Rustic Ratatouille with GoatCheese and Garlicky Baguette

plate of ratatouille with cheese and garlic bread

Ratatouille certainly runs the gamut from haute cuisine to French country-style, all variations having a very important place in the culinary landscape. When the summer vegetables start coming in fast, this is the thing to make, as it helps you deal with the bounty in the most delicious way possible. You can use more or less of any of the vegetables specified here, so long as you keep the total amount about the same.

Ingredients

For the ratatouille
¼ cup extra-virgin olive oil, divided
2 eggplants, diced
3 red bell peppers, stemmed, seeded, and diced
2 yellow summer squash, diced
2 medium green zucchini, diced
Sea salt
2 red onions, chopped
4 garlic cloves, minced
2 teaspoons chopped fresh thyme
¼ teaspoon red pepper flakes
1 teaspoon smoked paprika
4 large vine-ripened tomatoes, cored and chopped
2 cups passata (tomato purée)
1½ tablespoons balsamic vinegar
Juice of ½ lemon
1 tablespoon lemon zest
Freshly grated black pepper
½ cup fresh basil, plus more for garnish

For the baguette
1 baguette, thinly sliced on the bias
½ cup extra-virgin olive oil
¼ cup finely grated Parmesan cheese
6 garlic cloves, minced
2 teaspoons minced fresh thyme
2 teaspoons minced fresh rosemary
Sea salt and freshly ground
black pepper

For serving
7 ounces crumbled fresh goat cheese (chèvre)
Extra-virgin olive oil
Freshly ground black pepper

Directions

Make the Ratatouille: Heat 2 tablespoons of the olive oil in a large Dutch oven or high-sided pot over medium heat until the oil is shimmering. Carefully add the eggplant, peppers, squash, and zucchini, season with a pinch of salt, and cook, stirring until starting to brown all over, about 5 to 6 minutes. With a slotted spoon, transfer to a rimmed plate or baking sheet.
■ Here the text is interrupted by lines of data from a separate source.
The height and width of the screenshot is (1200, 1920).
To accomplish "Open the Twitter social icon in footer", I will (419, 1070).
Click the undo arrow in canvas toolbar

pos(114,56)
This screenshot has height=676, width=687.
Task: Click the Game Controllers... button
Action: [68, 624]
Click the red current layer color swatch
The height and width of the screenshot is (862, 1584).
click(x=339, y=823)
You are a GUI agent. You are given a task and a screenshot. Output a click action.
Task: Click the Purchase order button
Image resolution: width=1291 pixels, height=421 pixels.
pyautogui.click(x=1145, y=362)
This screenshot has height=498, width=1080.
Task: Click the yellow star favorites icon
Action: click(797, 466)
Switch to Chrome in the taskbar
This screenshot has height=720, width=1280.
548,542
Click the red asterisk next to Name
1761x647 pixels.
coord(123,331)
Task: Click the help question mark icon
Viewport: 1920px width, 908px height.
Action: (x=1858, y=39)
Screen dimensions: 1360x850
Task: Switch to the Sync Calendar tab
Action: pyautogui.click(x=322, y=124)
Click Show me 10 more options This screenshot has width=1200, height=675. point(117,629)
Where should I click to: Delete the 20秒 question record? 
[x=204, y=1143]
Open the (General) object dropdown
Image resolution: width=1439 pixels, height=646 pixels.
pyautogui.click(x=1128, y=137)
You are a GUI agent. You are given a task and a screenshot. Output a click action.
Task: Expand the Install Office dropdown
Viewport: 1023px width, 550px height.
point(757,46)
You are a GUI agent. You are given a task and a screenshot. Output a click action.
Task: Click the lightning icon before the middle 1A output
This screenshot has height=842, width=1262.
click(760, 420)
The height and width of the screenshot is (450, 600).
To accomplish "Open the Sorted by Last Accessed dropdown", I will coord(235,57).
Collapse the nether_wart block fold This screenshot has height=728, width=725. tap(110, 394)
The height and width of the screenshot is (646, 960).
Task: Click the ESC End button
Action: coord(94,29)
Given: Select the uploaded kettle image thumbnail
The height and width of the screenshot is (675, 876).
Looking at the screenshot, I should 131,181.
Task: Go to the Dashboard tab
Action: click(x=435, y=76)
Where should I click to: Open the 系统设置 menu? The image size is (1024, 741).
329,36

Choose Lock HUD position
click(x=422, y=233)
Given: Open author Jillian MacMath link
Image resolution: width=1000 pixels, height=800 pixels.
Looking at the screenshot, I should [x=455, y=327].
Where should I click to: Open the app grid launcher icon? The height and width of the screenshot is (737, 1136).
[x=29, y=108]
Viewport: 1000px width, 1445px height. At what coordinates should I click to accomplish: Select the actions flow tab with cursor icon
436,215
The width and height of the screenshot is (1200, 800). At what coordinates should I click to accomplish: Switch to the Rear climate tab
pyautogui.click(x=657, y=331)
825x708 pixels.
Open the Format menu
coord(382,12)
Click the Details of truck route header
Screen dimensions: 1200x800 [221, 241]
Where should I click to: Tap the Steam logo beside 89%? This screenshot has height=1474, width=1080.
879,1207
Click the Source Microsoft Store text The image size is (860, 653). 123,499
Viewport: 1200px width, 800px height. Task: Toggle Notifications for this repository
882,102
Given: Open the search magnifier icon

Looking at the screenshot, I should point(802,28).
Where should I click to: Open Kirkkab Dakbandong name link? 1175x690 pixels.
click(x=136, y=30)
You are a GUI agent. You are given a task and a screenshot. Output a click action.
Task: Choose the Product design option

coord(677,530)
To the now empty pot, add the remaining 2 tablespoons of the olive oil, the onion, garlic, thyme, and red pepper flakes. Season with a pinch of salt, and cook until the onion is softened and translucent, about 8 to 10 minutes. Return the browned vegetables to the pot.

Stir in the paprika, tomatoes, passata, vinegar, lemon juice, and lemon zest. Cover, reduce the heat to medium-low, and cook, stirring occasionally, for 30 to 35 minutes, until reduced and stew-y. Taste and season with salt and pepper.

Prepare the Baguette: Preheat the oven to 450°F and line a large baking sheet with parchment paper. Arrange the baguette slices on the baking sheet in a single layer. In a medium bowl, combine the olive oil, Parmesan, garlic, thyme, rosemary, and a nice pinch of salt and pepper, and mix well. Brush your baguette slices generously with the garlicky goodness, and then bake until golden brown, about 5 to 7 minutes. Stir ½ cup of the basil into the ratatouille. Divide among bowls. Top with the goat cheese, a drizzle of olive oil, extra basil leaves, and a crack of black pepper. Serve warm, with the warm garlicky baguette slices alongside.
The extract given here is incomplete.